Structures et Ruptures

Charles Bézie et André Stempfel

Du 15 mai au 11 juillet 2025

Pour cette nouvelle exposition, nous avons choisi de mettre en regard des œuvres de Charles Bézie et d’André Stempfel, deux artistes dont les démarches, bien que distinctes, reposent sur une interrogation profonde de la peinture qu’ils soumettent à une investigation rigoureuse et radicale.

Chez Bézie et Stempfel, la toile devient à la fois terrain d’expérimentation et espace de réflexion. Leur langage plastique se déploie dans une réduction volontaire des moyens : une palette chromatique restreinte et des formes géométriques épurées, éléments qui transcendent la simplicité apparente pour ouvrir des perspectives infinies.
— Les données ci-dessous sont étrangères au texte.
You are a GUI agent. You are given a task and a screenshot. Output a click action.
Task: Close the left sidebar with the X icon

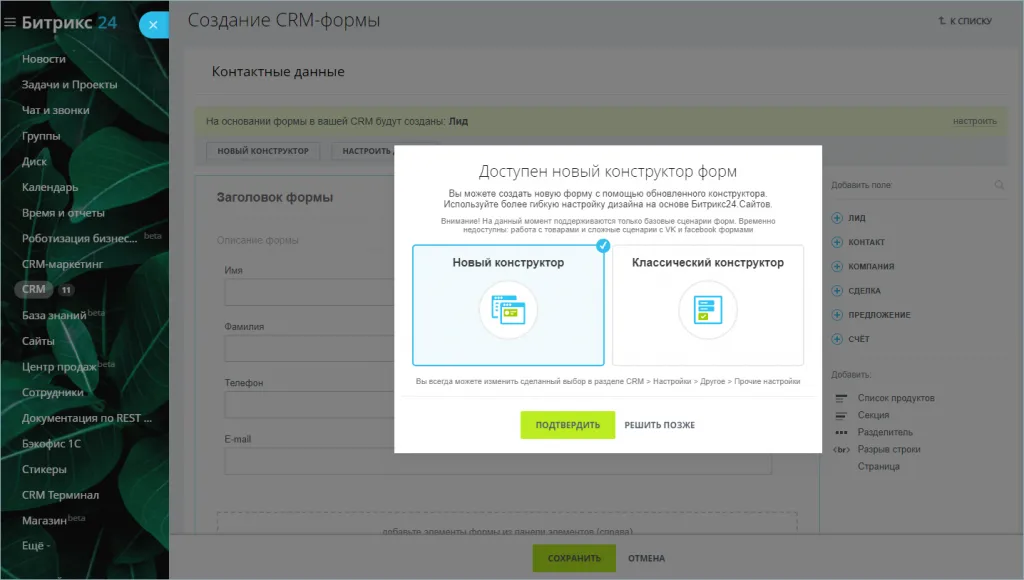pyautogui.click(x=153, y=25)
En explorant les tensions entre structure et spontanéité, entre limite et liberté, ils repoussent les frontières du médium et réinventent son essence même. Leurs travaux soulèvent des questions fondamentales : comment appréhender la peinture ? Se réduit-elle à un simple rectangle bi-dimensionnel ? À première vue, cela semble être le cas. Pourtant, le travail de l’artiste réside dans cette capacité à transcender le visible, à susciter une sensation qui dépasse nos perceptions immédiates.

Charles Bézie appréhende la toile comme un champ dynamique, structuré par un réseau de lignes et d’épaisseurs variées. Superposant couches et transparences, il articule un dialogue entre opacité et lumière, entre tension et équilibre. Ses compositions, par un jeu d’entrelacs et de croisements, s’organisent autour d’un centre pour s’étendre vers les marges. Ce mouvement centrifuge transforme la toile : les bandes et les creux générés par ces croisements brisent l’autorité rigide du rectangle, suggérant un espace qui déborde, s’ouvre, et reconfigure le cadre traditionnel. Bézie orchestre une vision qui, du microcosme du centre, s’épanouit vers un macrocosme infini, redéfinissant les frontières physiques de la peinture.
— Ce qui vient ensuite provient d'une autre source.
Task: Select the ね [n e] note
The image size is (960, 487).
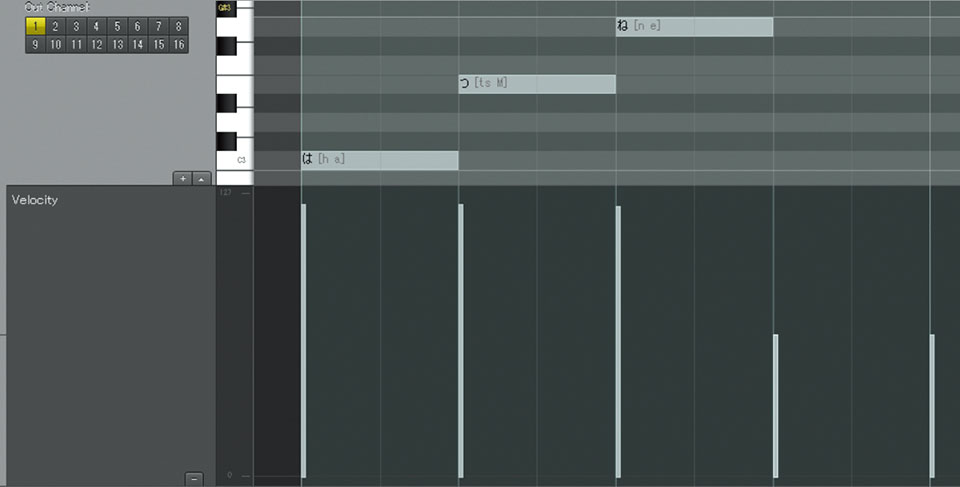Action: point(694,26)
Ce qui émane des œuvres de Bézie, c’est une vibration, un rythme né des superpositions de ses traits. Le regard est invité à circuler, à déchiffrer de près la structure en train de se composer et, de loin, percevoir une confusion foisonnante qui crée profondeur, espaces et formes. Ce que ses toiles suggèrent avant tout, c’est une partition visuelle : une multitude de signes minuscules qui fourmillent, déployant un réseau à la fois structuré et finement codé.

De son côté, André Stempfel interroge le médium par une approche plus tactile, plus sculpturale. Il déstabilise les contours du tableau, insérant des ruptures, des cales, ou des pliures qui transforment la toile en un objet fluide et mouvant. Là où Bézie construit un réseau interne, Stempfel déconstruit les limites externes : il introduit des torsions et des spirales, jouant avec la plasticité du support pour en révéler une matérialité presque organique. Par l’intermédiaire de châssis mobiles, ses œuvres se déploient dans l’espace, animant la surface de la toile d’une vitalité insoupçonnée.
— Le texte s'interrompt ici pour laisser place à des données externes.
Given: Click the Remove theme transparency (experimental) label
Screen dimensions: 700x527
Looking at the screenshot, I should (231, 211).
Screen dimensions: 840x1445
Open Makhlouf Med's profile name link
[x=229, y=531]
Les œuvres de Stempfel provoquent, remettent en question nos habitudes perceptives et nous montrent des images paradoxales au premier abord. Une toile dont un trait ordonné dans une rangée s’échappe, une peinture sur bois dont un des coins se retrouve replié, laissant visible le châssis ; les formes deviennent matière, dont Stempfel invente les propriétés. À l’instar d’une expérience scientifique nécessitant un facteur constant pour mesurer les variables, Stempfel choisit la toile et le jaune comme repères fixes, afin de mieux défier et repousser, avec humour, les limites tant matérielles que conceptuelles. Son travail se focalise sur le détournement des évidentes attractions qui influencent nos attentes, en créant des gestes et des formes suspendus dans leur élan émancipateur.

Ce qui unit ces deux démarches, c’est une exploration acharnée des fondements mêmes de la peinture. Tous deux confrontent la surface, ce territoire initialement contraint par quatre droites, pour en repousser les limites et élargir les horizons.